Among the various types of investments that are available to the average investor, property and real estate are considered among the most secure and reliable investments. Real estate investments are rarely subject to huge crashes, and generally appreciate in value as the years pass.
Property investment has always been seen as a long-term game. It’s not uncommon to see returns on these investments come in after several years. Because of this, it becomes doubly important that investors pay attention to subtle changes in the market and other factors that could affect prices over that period of time.
Below, we’ve listed several factors that could affect property investments within the next five or so years. If you’re a potential investor, take a look below and see how these factors may affect your current or future plans.
Major world events play a huge role in property and real estate markets. Perhaps the most notable event in recent years is the global pandemic. In a previous post on ‘How to Invest in a Post-pandemic World’, we discussed the effects Covid-19 could have on property investments and the rental market over the net few years.
The post-pandemic market marks a clear shift in terms of tenant priorities. For rental owners, tenants are demanding more space after stay at home mandates and national lockdowns. There has also been a slow but steady decline in the London market, with potential renters and homeowners looking to other locations such as Birmingham and the East Midlands.
Stamp Duty Changes
One of the things unique to the property in the UK is stamp duty land tax. Stamp duty is generally calculated according to the purchase price of your property. According to the International Tax Review, stamp duty can be subject to different permutations and rules, and this changing landscape can make it difficult for property investors to make decisions.

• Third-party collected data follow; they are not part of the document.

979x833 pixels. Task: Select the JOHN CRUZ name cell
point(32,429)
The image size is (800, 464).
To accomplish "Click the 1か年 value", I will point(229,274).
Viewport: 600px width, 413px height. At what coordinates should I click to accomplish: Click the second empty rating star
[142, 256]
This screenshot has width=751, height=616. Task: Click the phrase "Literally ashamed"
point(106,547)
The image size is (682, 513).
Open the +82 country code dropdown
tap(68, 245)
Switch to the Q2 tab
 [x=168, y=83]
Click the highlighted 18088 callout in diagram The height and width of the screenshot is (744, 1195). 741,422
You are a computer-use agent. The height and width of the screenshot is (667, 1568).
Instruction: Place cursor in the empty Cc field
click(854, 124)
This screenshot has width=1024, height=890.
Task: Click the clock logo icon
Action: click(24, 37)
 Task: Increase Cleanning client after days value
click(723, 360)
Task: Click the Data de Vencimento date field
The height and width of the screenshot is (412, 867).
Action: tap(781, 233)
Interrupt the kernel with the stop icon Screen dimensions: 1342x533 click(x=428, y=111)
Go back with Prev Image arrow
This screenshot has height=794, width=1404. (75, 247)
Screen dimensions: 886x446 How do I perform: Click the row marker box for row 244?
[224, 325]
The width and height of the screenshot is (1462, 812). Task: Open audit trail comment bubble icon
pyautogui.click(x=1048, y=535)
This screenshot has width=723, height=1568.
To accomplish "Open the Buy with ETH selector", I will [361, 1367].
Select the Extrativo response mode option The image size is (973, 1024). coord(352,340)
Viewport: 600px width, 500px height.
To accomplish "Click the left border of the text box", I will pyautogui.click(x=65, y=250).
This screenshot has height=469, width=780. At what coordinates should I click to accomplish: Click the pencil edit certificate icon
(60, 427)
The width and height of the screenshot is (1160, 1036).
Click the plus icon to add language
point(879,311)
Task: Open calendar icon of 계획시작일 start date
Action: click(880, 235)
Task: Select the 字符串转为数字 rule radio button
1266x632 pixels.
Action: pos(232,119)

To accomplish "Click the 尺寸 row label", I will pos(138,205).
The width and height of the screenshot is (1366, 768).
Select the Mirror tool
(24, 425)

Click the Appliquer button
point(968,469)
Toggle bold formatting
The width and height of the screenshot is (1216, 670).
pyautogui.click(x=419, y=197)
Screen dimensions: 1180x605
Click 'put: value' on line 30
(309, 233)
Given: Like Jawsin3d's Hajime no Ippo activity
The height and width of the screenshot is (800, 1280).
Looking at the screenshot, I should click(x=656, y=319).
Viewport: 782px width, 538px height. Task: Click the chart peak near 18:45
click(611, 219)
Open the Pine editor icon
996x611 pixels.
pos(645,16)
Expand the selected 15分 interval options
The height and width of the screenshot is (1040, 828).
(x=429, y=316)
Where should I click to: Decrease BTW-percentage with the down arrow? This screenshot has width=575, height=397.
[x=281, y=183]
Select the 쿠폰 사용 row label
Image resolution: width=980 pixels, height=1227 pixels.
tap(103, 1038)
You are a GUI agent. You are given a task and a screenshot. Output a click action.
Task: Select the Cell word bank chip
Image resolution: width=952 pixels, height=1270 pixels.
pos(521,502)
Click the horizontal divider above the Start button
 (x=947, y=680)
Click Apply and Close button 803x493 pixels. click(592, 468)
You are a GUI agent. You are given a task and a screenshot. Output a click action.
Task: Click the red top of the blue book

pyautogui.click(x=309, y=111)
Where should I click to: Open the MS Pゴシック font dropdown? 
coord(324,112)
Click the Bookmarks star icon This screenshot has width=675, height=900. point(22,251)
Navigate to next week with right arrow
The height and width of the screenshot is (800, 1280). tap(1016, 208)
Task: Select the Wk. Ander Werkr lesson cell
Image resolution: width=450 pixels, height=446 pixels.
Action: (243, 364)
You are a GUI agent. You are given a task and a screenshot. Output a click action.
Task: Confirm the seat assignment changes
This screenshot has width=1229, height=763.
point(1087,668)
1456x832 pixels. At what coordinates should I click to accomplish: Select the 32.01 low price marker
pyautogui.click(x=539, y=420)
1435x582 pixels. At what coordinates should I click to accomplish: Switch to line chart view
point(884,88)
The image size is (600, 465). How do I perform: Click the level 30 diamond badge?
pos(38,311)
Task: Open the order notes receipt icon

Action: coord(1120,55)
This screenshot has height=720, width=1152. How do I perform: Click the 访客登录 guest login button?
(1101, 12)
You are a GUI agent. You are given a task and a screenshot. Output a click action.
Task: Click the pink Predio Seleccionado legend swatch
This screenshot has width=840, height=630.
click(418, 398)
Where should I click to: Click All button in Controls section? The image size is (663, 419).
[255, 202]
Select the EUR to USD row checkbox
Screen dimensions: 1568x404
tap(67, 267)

Stamp duty land tax can be a burden on property owners and investors. According to the current state of the UK market, it seems likely that SDLT may increase as time goes on. Be sure to factor any changes to stamp duty law into your plans before finalizing a property purchase.
Another major factor that will affect property prices and investments over a longer period is inflation. AskMoney details in their guide to inflation and interest rates, inflation is generally good news for long term investments like property and stocks.
Inflation and interest tend to move in opposite directions, which is important to take note of if you’re planning on purchasing property within the next few years. Due to the effects of the global pandemic, inflation in the UK is predicted to rise to a ten year high of 4% or above by the end of 2021. The next steps on the part of lawmakers will be crucial, so potential investors should pay close attention to how the next year or two plays out.
Millennials are fast becoming the most significant demographic in terms of buying power. However, potential buying power doesn’t always materialize into actual home purchases. Bloomberg reports that prospective millennial homeowners are being outbid on the market, despite stamp tax holidays.
If this trend continues, it could mean higher demand for rental properties, rather than stand-alone homes. The high property prices also have an effect on where tenants are looking, with London’s famously high property pricing driving them, millennials are looking at nearby locations for alternatives. Taking note of the exodus patterns of this demographic could be particularly crucial as the post-pandemic markets solidify over the next few years.